Large fish such as tuna absorb mercury from the smaller fish they eat; the older and bigger the fish, the more mercury they potentially keep concentrated in their flesh. This means when we eat tuna, we run the risk of consuming this mercury too. This is disturbing to know, but in reality, the levels of mercury in canned tuna (unless you are eating it in abundance) are too low to pose much of a risk to most people.  However, those who are pregnant or trying to become pregnant should enjoy their tuna in moderation – Britain's National Health Service recommends pregnant women limit themselves to four cans of tuna or two tuna steaks a week. If you enjoy canned tuna but want more peace of mind, seek out brands that monitor the mercury levels of their fish.

How about canned tuna sustainability?

Sustainability is a serious concern for thoughtful seafood lovers. As much as we love our canned tuna, nobody wants to harvest tuna to the point of extinction or otherwise degrade the marine ecosystems they and other fish need for survival. But the popularity of canned tuna means heavy commercial pressure to obtain a ready supply of fish. As a result, overfishing has put some commercially popular species of tuna, such as bigeye, skipjack, albacore, and yellowfin, at risk. This isn't just bad news for the tuna: Without sufficient numbers of large predatory fish such as tuna, populations of smaller prey fish may explode, throwing entire ecosystems out of balance. In addition, the significant bycatch that comes with some methods of tuna fishing also means lost fish populations — and sometimes the unnecessary deaths of sea turtles and seafaring birds. 

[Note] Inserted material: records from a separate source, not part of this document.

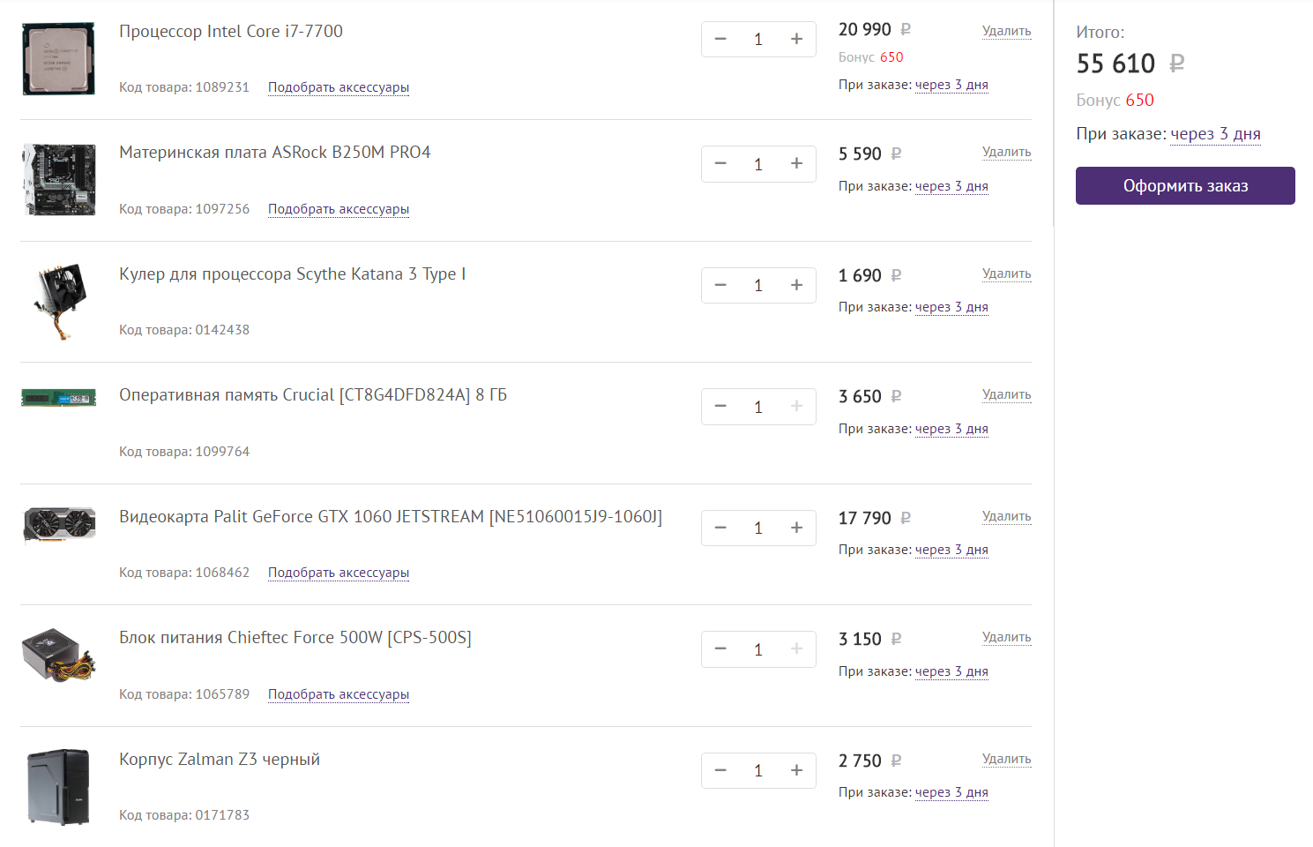Edit quantity field for Zalman Z3 case
This screenshot has width=1313, height=847.
[758, 770]
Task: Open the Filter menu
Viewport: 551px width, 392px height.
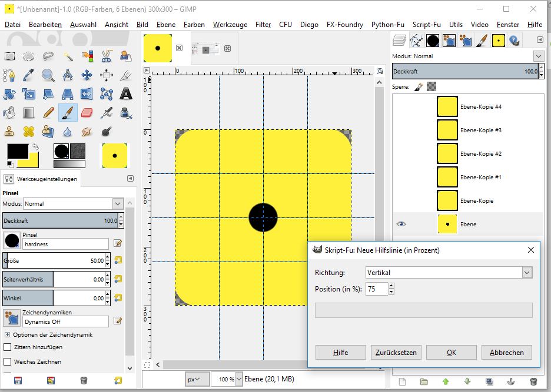Action: [263, 25]
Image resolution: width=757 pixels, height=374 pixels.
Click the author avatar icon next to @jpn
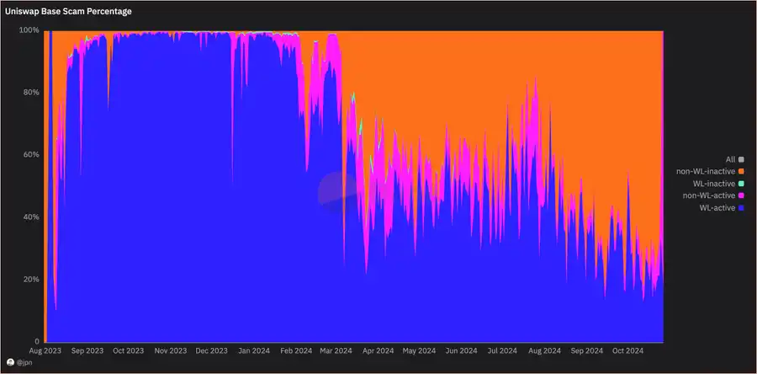pos(10,362)
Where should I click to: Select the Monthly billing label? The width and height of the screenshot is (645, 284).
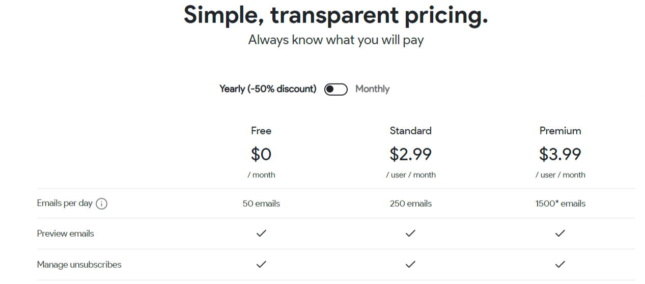[372, 89]
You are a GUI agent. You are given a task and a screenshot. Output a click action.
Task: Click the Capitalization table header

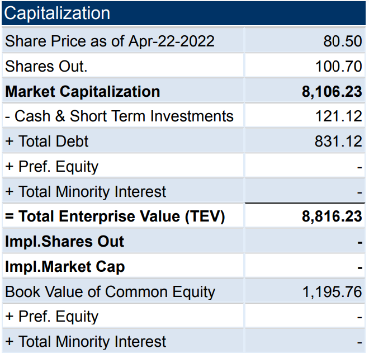(x=57, y=13)
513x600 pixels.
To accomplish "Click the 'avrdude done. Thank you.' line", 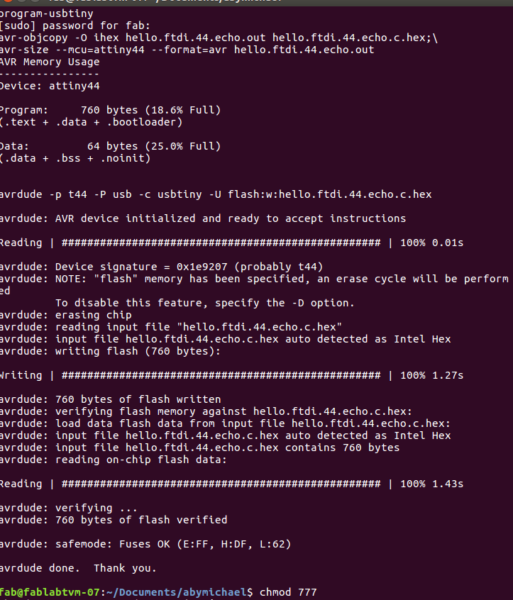I will (79, 568).
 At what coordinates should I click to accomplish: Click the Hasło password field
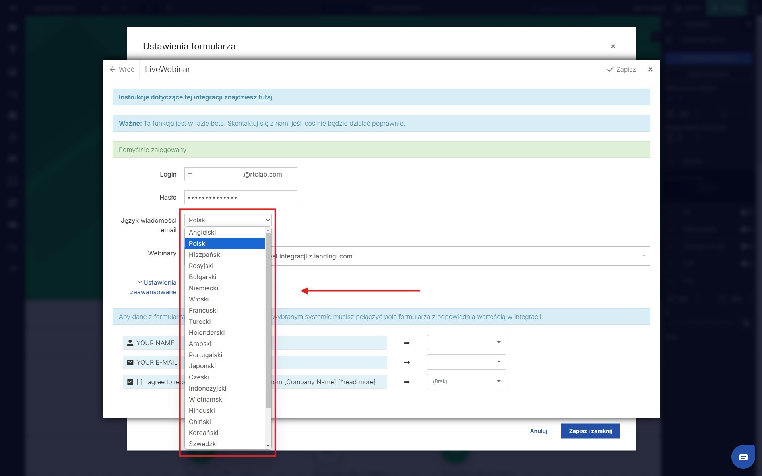pyautogui.click(x=240, y=197)
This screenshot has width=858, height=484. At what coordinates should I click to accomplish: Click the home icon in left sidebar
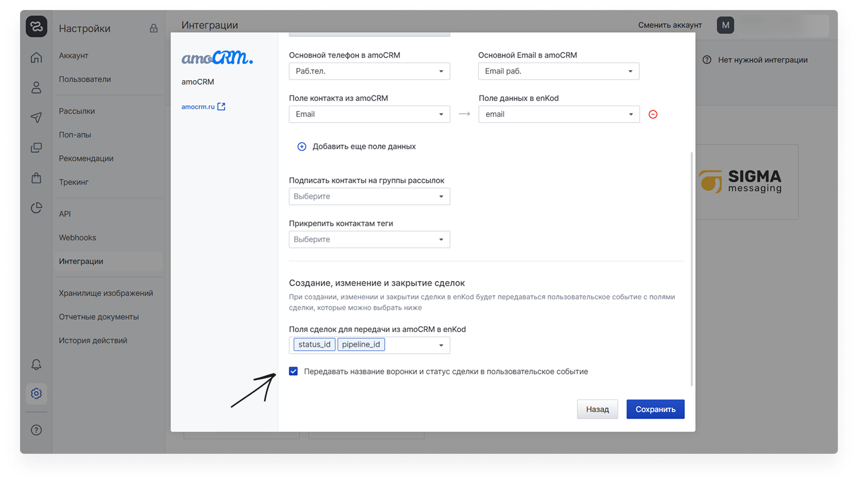[36, 58]
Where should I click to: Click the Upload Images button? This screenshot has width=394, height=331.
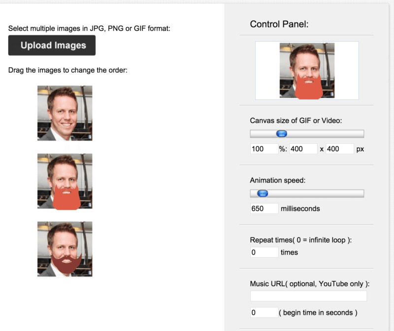click(52, 45)
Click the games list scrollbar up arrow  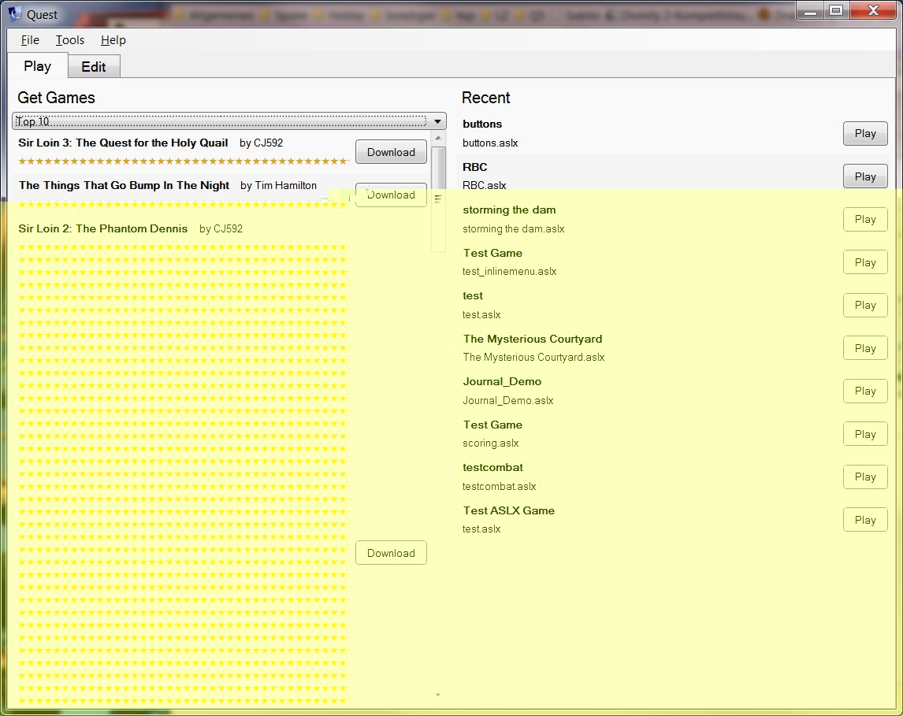438,138
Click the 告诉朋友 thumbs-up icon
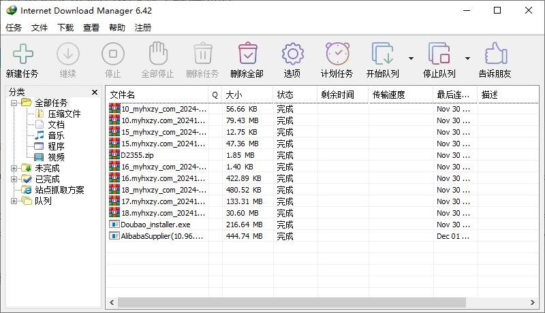This screenshot has width=545, height=313. [495, 54]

However, both conservationists and fishing professionals acting out of enlightened self-interest are working to make tuna fishing more sustainable by practicing more selective methods of fishing and refraining from overfishing. If you want to be sure your canned tuna was responsibly harvested, look for the terms pole caught, pole-and-line caught, school-caught, troll-caught, FAD free, or free school on the label. These indicate fishing methods that minimize bycatch.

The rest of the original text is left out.